2013年06月22日
日本食ブームといわれる。
海外にある日本食レストランは、実に5万5000店にも及ぶ。殊にここ数年、すごい勢いで増え続けている。ひと昔前の「天ぷら、寿司」のフレーズではなく、豆腐や味噌汁などがヘルシーの代名詞になっているほど、日本食は自然派健康志向の人々に定評がある。海外の雑誌、小説、ドラマなどで日本食が話題に挙がっているのを見るにつけても、いかに注目を集めているかが窺い知れる。
しかし、日本食はそれほど世界に認知されているのか。
実際、海外の日本料理店で日本人が経営しているのはわずか5パーセントほどだ。95パーセントは各国の現地の方だという。旅行先で、日本食レストランに入ったところ、変てこな日本料理が出てきてビックリしたという話をよく聞くが、「寿司とヤキトリのなんちゃってレストラン」が世に氾濫している。
そこで満を持して提案されたのが「食の伝道師」である。
先ごろ、クールジャパンの推進会議で、美濃吉社長・佐竹力總氏が提案したことばがクローズアップされて取り上げられたものだ。
「中世、キリスト教普及のために伝道師が派遣されたように、日本の食文化を世界に知ってもらうためには、正当な日本料理を身につけた人が、海外で日本料理の指導にあたってもらわねば。そのためには、まず人材育成が急務」と佐竹氏は語る。
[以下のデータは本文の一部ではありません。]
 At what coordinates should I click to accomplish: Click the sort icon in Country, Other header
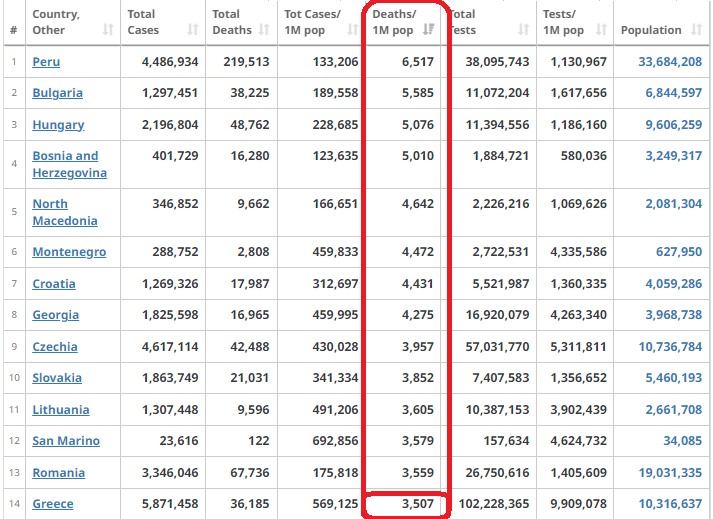[108, 30]
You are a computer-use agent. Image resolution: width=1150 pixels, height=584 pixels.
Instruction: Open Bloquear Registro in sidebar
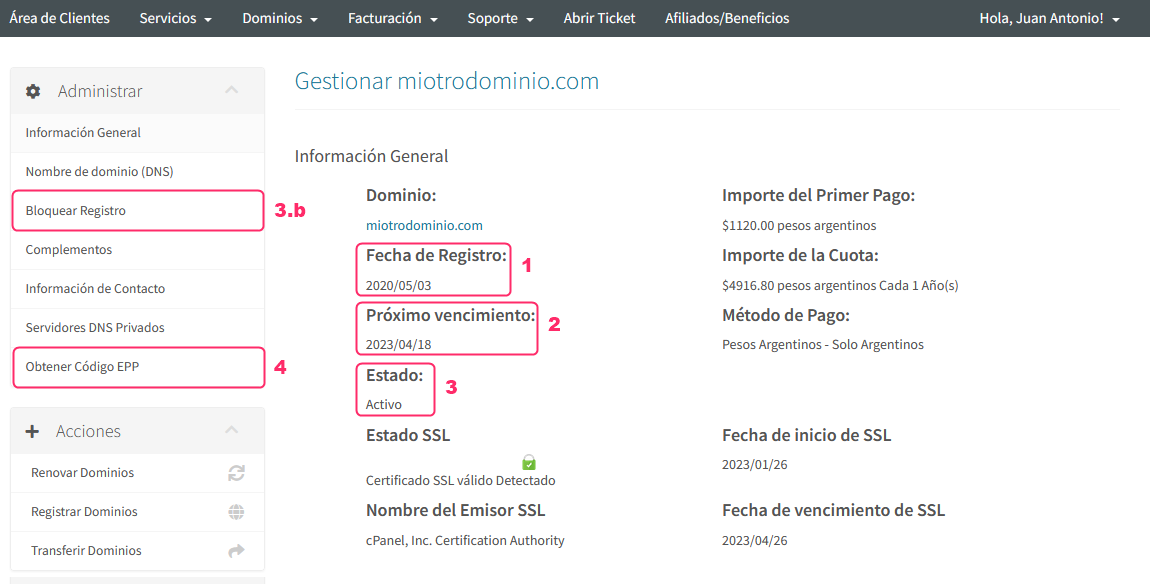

食の伝道師は、日本人ばかりとは限らない。海外の料理人が日本で料理の技術を学んで、自国で生かしてもらえればと考えている。
「ところが、それには法的な就労条件が大きな壁になっています。日本で料理の修業ができる環境を整えなければならない」と佐竹氏。この件に関して、京都市はすでに動き出していて、日本料理店で海外の料理人が修業できるよう、就労受入れ(地域活性化総合特区)の認定を国に申請している。